## [Instruction 1]
Apart from Torch itself, which software libraries does the opening paragraph of the thread name?
## [Instruction 2]
According to the remark the thread quotes from the NVIDIA docs, what gives geev its best performance?

___ Passage

Torch only has a general eigenvalue solver from magma implemented (I cannot find any calls to the CuSolver implementation in the source). As far as I can tell (without any prior knowledge on the matter), magma just does some preparation on the GPU and then just uses CPU lapack, and, in my case probably mkl as the true backend. If I would have to guess, my mkl on the cluster is just messed up, that is why I get this weird reaction to the threads. I actually have better performance on my home machine without having to fiddle around with mkl variables.

So in my mind the easiest solution would be to parallelize the magma calls if that is possible in the source, or, as magma is open source, doing so at a magma level.

Hi Johannes!

My problem is that I can’t find a call to any cuda eig() implementation in the
source. (In general I find it quite hard to navigate the pytorch source tree.)

Coming back to the possible case of cusolver, I see in my (most recent) conda
environment:

ls ~/miniconda3/envs/2_8_0/lib/python3.13/site-packages/nvidia/cusolver/lib

libcusolverMg.so.11  libcusolver.so.11

Looking inside (for what it’s worth):

strings libcusolver.so.11 | grep -i geev | sort | uniq

cusolverDnXgeev
cusolverDnXgeev_bufferSize
/dvs/p4/build/sw/rel/gpgpu/toolkit/r12.9/cuSolver/src/cudense/geev.cu
geev_duration={}s
xgeev_local
@_ZN37_INTERNAL_49463fea_7_geev_cu_02aa27374cuda3std6ranges3__45__cpo4swapE
_ZN37_INTERNAL_49463fea_7_geev_cu_02aa27374cuda3std6ranges3__45__cpo4swapE
<ZN37_INTERNAL_49463fea_7_geev_cu_02aa27374cuda3std6ranges3__45__cpo4swapE[1

geev seems to be a name dating back to lapack (or before?) for something like
general eigenvector”.

Again, not necessarily relevant, but in the nvidia docs (in the 2.4.5.7. cusolverDnXgeev() section)
I find this:

Remark 3: geev is a hybrid CPU-GPU algorithm. Best performance is attained with pinned host memory.

So if pytorch really delegates eig() to cusolver for cuda tensors, this would
explain a lot. Whether a “hybrid algorithm” is just an expedient or is really
more or less the best one can do, I don’t know.

But regardless, this note in the high-level pytorch eig() docs:

When inputs are on a CUDA device, this function synchronizes that device with the CPU.

is misleading at best. It should really say something like “When inputs are on
a CUDA device, this function uses a hybrid algorithm that offloads about a third
of the cpu workload onto the CUDA device.”

______
___ Extracted material

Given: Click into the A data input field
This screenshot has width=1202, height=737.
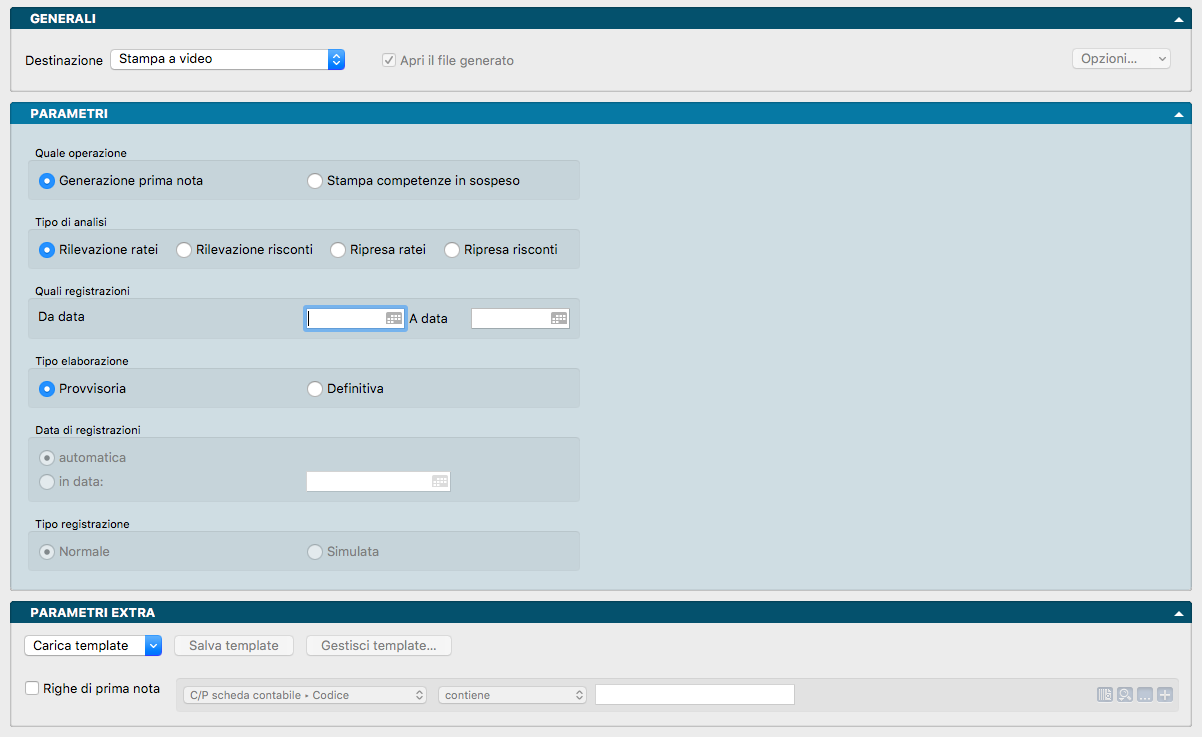Looking at the screenshot, I should (510, 318).
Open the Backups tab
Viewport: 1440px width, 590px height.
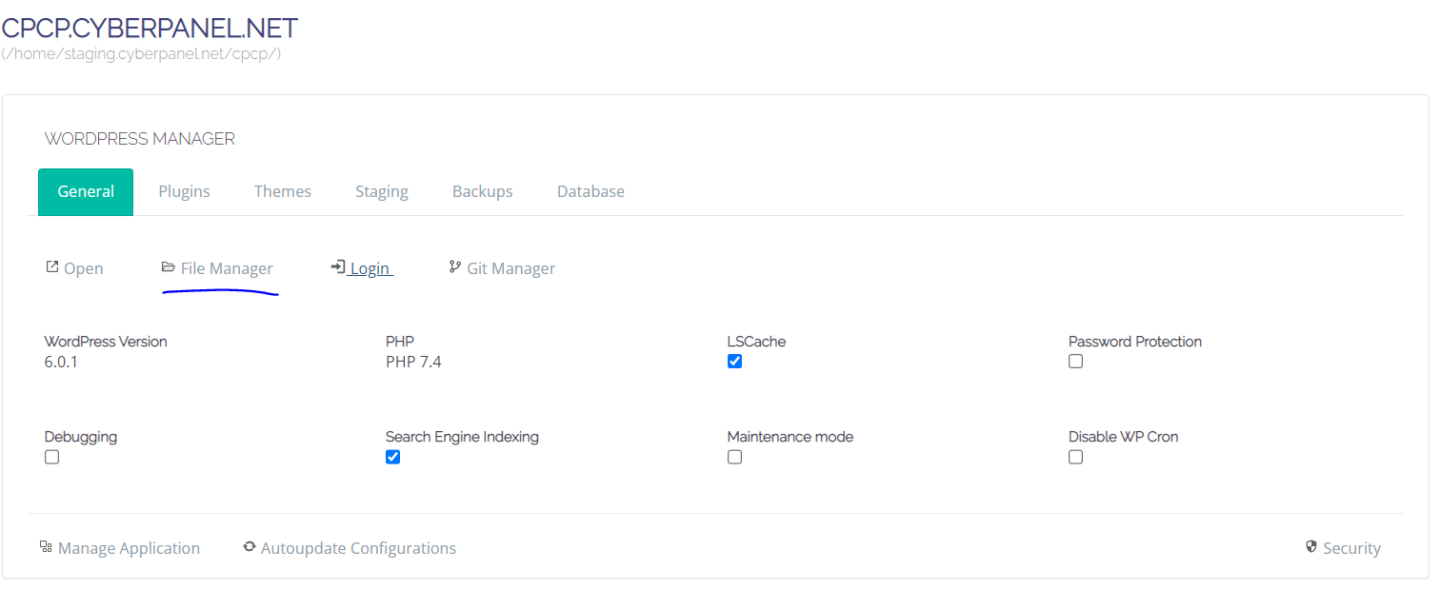[482, 191]
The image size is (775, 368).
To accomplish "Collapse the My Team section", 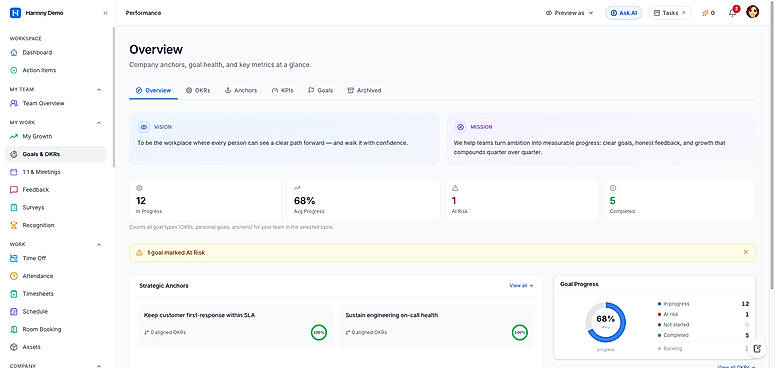I will coord(99,89).
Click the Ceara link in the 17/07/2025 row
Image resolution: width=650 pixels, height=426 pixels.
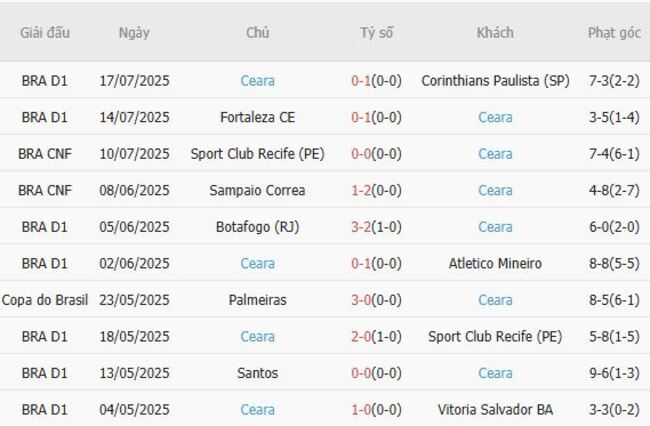pos(257,81)
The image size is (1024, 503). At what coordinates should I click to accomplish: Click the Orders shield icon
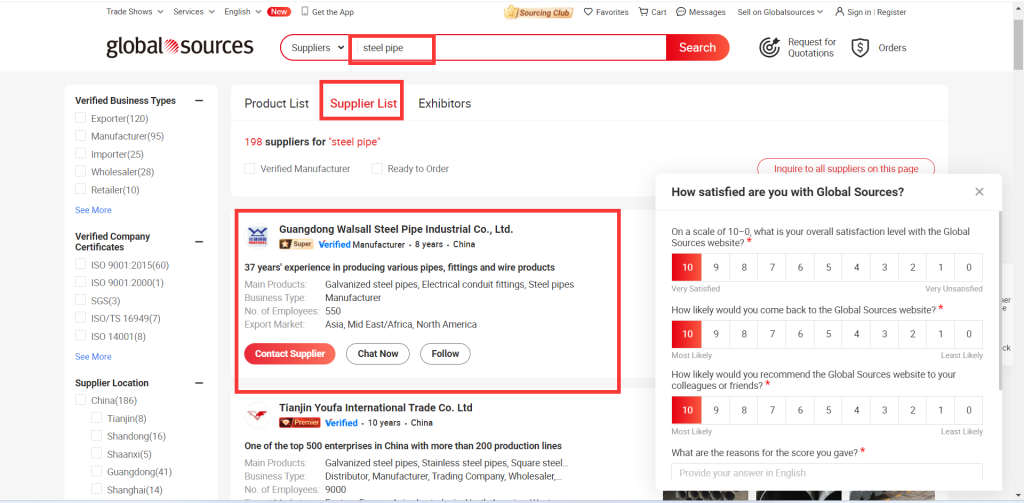pos(859,47)
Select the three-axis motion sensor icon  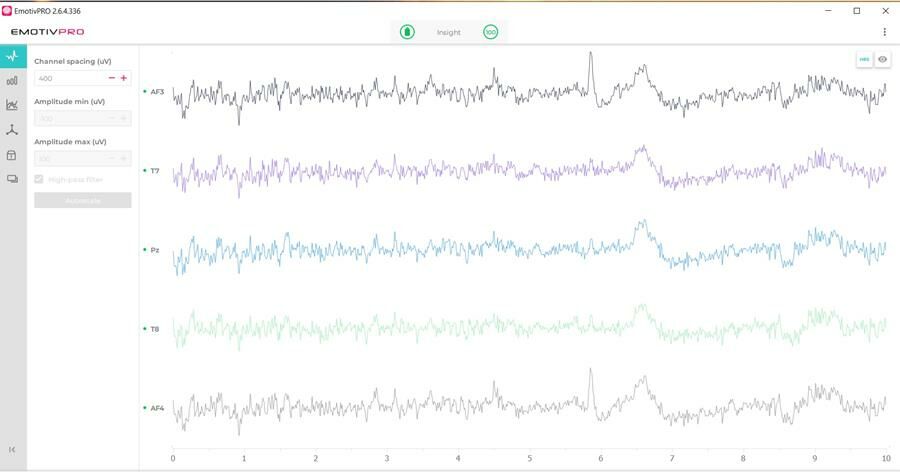coord(12,130)
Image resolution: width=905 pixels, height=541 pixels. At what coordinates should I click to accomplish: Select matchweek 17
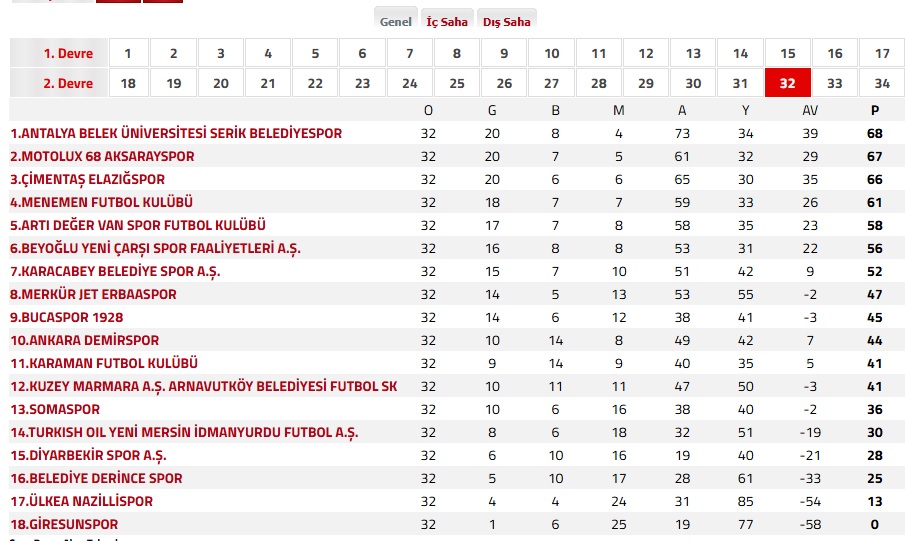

______

## [Exercise result 1]
magma, CuSolver, lapack, mkl

## [Exercise result 2]
Pinned host memory.